Jailbreaking (LLM)
Techniques that bypass an AI model's safety guardrails and content policies to elicit prohibited outputs such as instructions for weapons, malware, or disallowed content. Common methods include role-play framing ("act as an unrestricted assistant"), obfuscation and encoding, many-shot priming, and adversarial suffixes discovered through optimization. Jailbreaking differs from prompt injection: jailbreaking targets the model's safety alignment, whereas prompt injection hijacks an application's surrounding instructions.

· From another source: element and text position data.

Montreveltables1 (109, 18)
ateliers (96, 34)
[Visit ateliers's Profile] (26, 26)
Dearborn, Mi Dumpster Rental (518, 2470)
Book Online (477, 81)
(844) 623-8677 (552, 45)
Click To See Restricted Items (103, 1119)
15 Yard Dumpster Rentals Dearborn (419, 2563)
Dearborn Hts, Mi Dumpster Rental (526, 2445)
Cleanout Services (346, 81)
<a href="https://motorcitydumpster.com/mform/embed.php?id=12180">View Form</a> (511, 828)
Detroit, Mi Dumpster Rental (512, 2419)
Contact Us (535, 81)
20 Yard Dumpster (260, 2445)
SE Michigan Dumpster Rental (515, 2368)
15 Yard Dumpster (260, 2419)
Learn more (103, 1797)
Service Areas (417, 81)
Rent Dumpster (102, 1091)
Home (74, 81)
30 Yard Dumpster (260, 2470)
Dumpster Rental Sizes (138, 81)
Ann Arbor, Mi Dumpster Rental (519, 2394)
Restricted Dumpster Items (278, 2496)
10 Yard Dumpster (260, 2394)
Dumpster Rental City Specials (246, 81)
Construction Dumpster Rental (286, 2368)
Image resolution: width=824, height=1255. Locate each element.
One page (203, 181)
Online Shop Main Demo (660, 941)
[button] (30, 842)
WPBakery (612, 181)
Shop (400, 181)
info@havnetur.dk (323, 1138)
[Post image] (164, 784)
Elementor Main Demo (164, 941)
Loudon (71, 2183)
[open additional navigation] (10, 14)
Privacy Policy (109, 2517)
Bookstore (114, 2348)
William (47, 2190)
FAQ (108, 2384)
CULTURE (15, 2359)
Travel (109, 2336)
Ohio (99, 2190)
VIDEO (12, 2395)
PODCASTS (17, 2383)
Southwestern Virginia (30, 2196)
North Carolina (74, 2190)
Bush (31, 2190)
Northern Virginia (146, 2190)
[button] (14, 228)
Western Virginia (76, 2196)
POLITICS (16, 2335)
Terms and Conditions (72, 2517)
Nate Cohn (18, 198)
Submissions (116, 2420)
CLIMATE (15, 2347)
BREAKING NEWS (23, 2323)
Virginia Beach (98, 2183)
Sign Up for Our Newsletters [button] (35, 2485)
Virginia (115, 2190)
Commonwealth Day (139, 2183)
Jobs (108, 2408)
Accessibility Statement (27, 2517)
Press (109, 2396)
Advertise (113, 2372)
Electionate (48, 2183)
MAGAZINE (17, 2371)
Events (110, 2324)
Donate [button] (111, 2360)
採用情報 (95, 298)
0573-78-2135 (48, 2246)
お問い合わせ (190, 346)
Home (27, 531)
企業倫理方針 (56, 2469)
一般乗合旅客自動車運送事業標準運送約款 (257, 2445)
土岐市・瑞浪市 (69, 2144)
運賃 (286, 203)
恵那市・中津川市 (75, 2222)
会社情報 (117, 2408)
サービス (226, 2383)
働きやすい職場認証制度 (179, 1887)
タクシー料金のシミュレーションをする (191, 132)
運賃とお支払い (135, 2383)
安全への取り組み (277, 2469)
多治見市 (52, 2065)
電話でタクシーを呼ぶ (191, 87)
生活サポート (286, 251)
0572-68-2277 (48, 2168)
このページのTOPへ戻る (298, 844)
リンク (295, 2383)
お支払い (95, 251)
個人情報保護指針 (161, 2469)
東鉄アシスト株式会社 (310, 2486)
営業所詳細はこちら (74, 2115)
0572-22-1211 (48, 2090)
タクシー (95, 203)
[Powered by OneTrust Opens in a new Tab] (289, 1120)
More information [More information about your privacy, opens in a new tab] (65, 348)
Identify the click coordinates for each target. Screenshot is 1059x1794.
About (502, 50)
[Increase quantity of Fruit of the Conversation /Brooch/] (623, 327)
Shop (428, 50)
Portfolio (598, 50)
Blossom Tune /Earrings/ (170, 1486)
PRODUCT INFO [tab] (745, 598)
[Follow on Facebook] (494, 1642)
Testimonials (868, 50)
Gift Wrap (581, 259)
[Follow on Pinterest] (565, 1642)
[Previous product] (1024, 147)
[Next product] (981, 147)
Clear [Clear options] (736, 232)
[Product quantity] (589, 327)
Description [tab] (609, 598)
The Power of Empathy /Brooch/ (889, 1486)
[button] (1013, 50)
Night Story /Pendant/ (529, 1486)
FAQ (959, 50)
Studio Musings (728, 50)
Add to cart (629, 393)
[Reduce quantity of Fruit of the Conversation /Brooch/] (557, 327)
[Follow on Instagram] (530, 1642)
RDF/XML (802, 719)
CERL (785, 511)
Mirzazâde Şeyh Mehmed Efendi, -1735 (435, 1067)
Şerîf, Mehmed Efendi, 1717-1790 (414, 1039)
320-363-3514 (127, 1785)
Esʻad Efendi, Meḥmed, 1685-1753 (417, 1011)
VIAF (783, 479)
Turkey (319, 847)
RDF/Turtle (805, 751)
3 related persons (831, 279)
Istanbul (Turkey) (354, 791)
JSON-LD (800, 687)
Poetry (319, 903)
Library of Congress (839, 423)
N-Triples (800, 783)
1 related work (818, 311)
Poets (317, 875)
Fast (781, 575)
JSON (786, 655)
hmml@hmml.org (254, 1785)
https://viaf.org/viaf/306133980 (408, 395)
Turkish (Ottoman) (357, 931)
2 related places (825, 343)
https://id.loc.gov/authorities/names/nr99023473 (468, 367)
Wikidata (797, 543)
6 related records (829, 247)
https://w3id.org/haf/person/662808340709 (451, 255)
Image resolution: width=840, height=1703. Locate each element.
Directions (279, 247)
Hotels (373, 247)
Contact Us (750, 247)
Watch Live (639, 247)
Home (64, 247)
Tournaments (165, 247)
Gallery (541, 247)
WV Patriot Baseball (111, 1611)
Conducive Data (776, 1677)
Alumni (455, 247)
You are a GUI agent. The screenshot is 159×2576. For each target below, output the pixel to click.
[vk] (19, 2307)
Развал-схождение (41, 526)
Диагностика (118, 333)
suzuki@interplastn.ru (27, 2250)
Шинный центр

It is central to red-teaming generative AI and appears in AICP, AIGP, and AAISM study domains.
Why It Matters
In practice, jailbreaking matters because safety alignment is probabilistic, not a hard control, so new bypasses are discovered constantly and published faster than vendors can patch them. Organizations exposing chatbots to the public face brand, legal, and safety harm when models are coerced into producing toxic, defamatory, or dangerous content. Automated jailbreak generators and transferable adversarial suffixes mean an attack crafted against one model often works against others. Defense is continuous: ongoing red-teaming, layered output moderation/classifiers, refusal training, and monitoring for anomalous prompt patterns rather than relying on the base model's alignment alone. On exams such as AICP and AAISM, expect questions contrasting jailbreaking with prompt injection and selecting defense-in-depth controls.
Related AI Security terms
Prompt Injection
An attack against large language model (LLM) applications in which crafted input manipulates the model into ignoring its original instructions or system prompt and performing attacker-controlled actions. Direct prompt injection embeds malicious instructions in user input ("ignore previous instructions and..."), while indirect prompt injection hides instructions in external content the model ingests (web pages, documents, emails) during retrieval or tool use. It ranks as the #1 risk in the OWASP Top 10 for LLM Applications. Prompt injection is a core topic in AI security and governance certifications such as AIGP, AICP, and AAISM.
Adversarial Examples
Inputs deliberately perturbed with small, often human-imperceptible changes that cause a machine learning model to misclassify them — for example altering a few pixels so an image classifier reads a stop sign as a speed-limit sign, or crafting audio that a voice assistant transcribes as a hidden command. Adversarial machine learning is the broader field studying such evasion attacks alongside poisoning and extraction across the ML lifecycle. NIST formalizes the taxonomy in NIST AI 100-2. Covered in AAISM, AICP, and AIGP.
Data Poisoning
An attack in which adversaries inject malicious or mislabeled data into a model's training set to degrade performance, cause targeted misclassifications, or implant a backdoor that activates on a specific trigger. Poisoning can target the pre-training corpus, fine-tuning data, or a retrieval (RAG) knowledge base. Because modern models train on large, often web-scraped datasets, even a small fraction of poisoned samples can have outsized effects. It appears in the OWASP Top 10 for LLM Applications and NIST AI 100-2, and is tested in AAISM, AICP, and AIGP.
Model Inversion Attack
A privacy attack that reconstructs sensitive training data, or attributes of it, by repeatedly querying a model and analyzing its outputs — for example recovering recognizable face images from a facial-recognition model or inferring private attributes of individuals in the training set. Model inversion undermines the confidentiality of the data a model was trained on and can breach privacy regulations such as GDPR. It is a key privacy risk in AI governance and is covered in AICP, AIGP, and AAISM.
Membership Inference Attack
A privacy attack that determines whether a specific data record was part of a model's training set, by exploiting differences in the model's confidence or behavior on data it has seen versus unseen data. It can reveal, for instance, that a particular person's medical record was used to train a model — a confidentiality breach in its own right. Membership inference is closely related to model inversion and is relevant to AICP, AIGP, and privacy-focused AI governance.
Model Extraction
An attack, also called model stealing, in which an adversary queries a deployed model (often a paid API) enough times to train a substitute model that replicates its functionality, stealing intellectual property and enabling cheaper offline experimentation and adversarial attacks. Extraction undermines the confidentiality and commercial value of proprietary models and is listed among LLM supply-chain and theft risks. Covered in AAISM and AICP.